Mi chiedo molto spesso dove ci stia portando questo tempo, la sensazione è quella di vivere una fase di stallo. Penso tuttavia che, come accade per ogni momento storico, saranno in particolare gli sguardi del dopo a fare luce sugli eventi, a scorgerne i lampi di trasformazione, la svolta epocale. I nostri passi, con i successi, gli errori, i lanci nel vuoto e i paracadute, sono i passi del futuro. Quello che viviamo è un tempo dinamico e anti dinamico allo stesso modo. Mi viene in mente l’opera che Marcel Duchamp realizzò nel 1913, Ruota di bicicletta. Una ruota bloccata su un appoggio immobile, un simbolo di movimento legato a una condizione statica. Un’intuizione che nasce dal rifiuto incondizionato della pittura tradizionale e che al contempo rappresenta una rivoluzione culturale. Sono le nuove percezioni quelle che determinano il divenire, il cambiamento, la svolta.

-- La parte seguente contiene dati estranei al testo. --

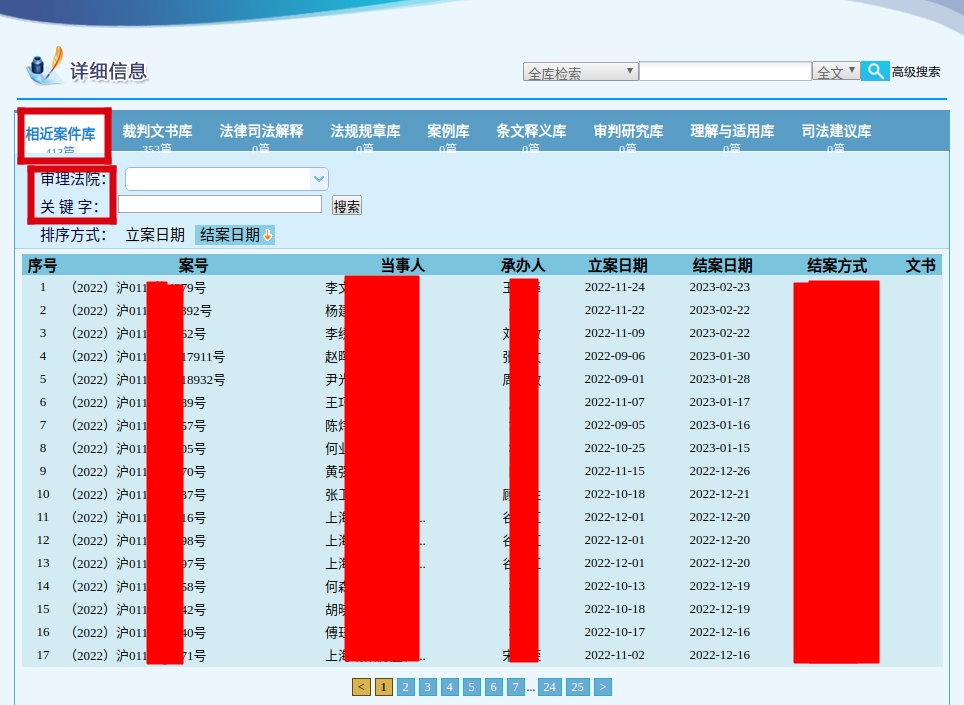The width and height of the screenshot is (964, 705).
Task: Click the magnifier search icon
Action: [875, 71]
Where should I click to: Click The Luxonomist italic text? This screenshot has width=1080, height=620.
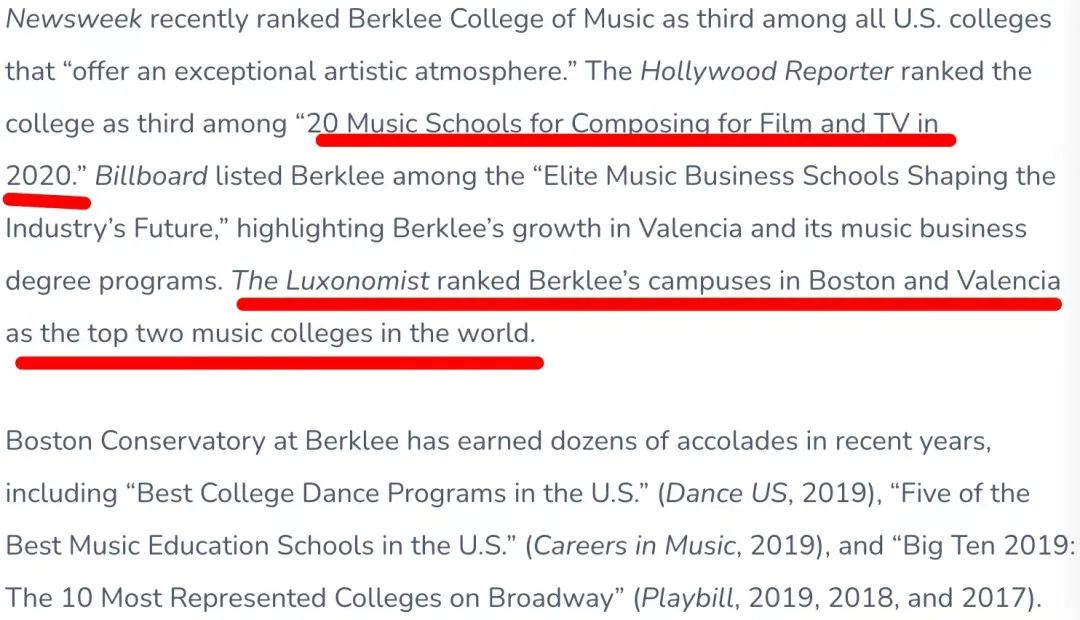(331, 281)
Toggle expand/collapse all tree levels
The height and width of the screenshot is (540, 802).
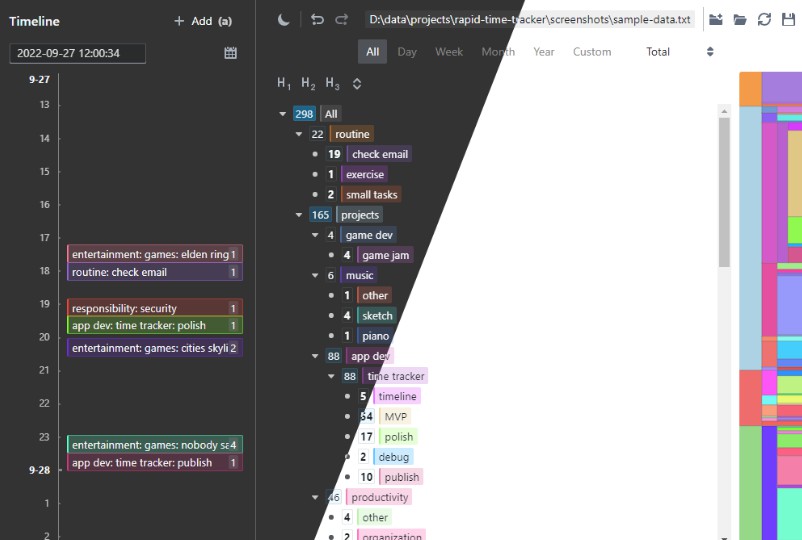pyautogui.click(x=357, y=84)
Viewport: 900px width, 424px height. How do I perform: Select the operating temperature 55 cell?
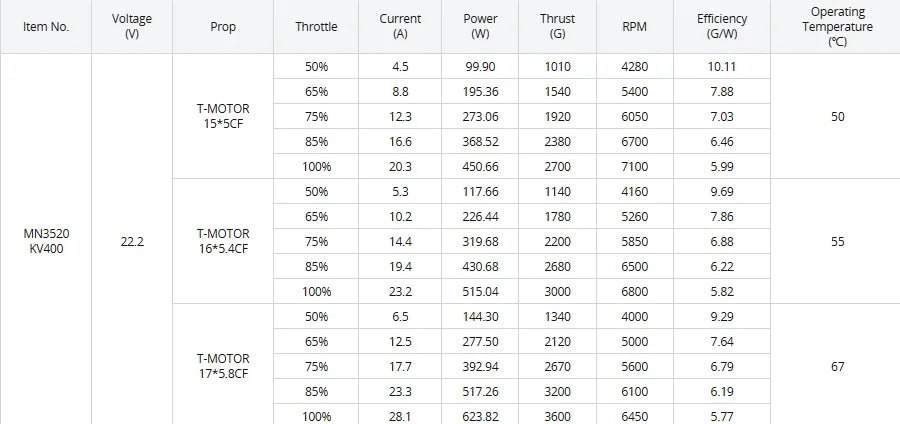coord(837,242)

Non è facile affidarsi alla trasformazione, al salto verso un nuovo modo di concepire, ma è necessario saperla accettare e cogliere in essa l’opportunità di una nuova promessa. Duchamp rovesciò il pregresso ambito artistico con il manifesto di un nuovo movimento noto come dadaismo. I dadaisti trascesero la realtà, ma non se ne discostarono, le raffigurazioni e le opere si fusero in essa. Gli scenari onirici, il desiderio al limite tra abuso e culto della donna musa, il biomorfismo e la metamorfosi, furono le svolte maggiormente caratterizzanti. L’innovazione abitò proprio nel nuovo modo di concepire, in particolare attraverso l’utilizzo di materiali inconsueti, delle bizzarre tecniche di montaggio, del collage realizzato mediante la sovrapposizione di forme di ritaglio, fotografie, oggetti tridimensionali o supporti di precedenti opere d’arte. A Bologna è possibile contemplare le suesposte creazioni artistiche nella mostra curata da Adina Kamien-Kazhdan curator of Modern Art at The Israel Museum, che fino all’11 febbraio 2018 sarà ospitata da Palazzo Albergati e patrocinata dal Comune di Bologna e dall’Ambasciata di Israele. L’esposizione presenta al pubblico numerosi capolavori, tra cui: L.H.O.O.Q. (1919/1964) di Duchamp, Surrealist Essay (1934) di Dalí, Main Ray (1935) di Man Ray, Le Chateau de Pyrenees (1959) di Magritte. Questo evento, oltre a essere un invito all’arte, suggerisce spunti di riflessione su come l’apertura e la spinta alla mutazione ingeneri la svolta personale e getti le basi per l’innovazione di un’epoca.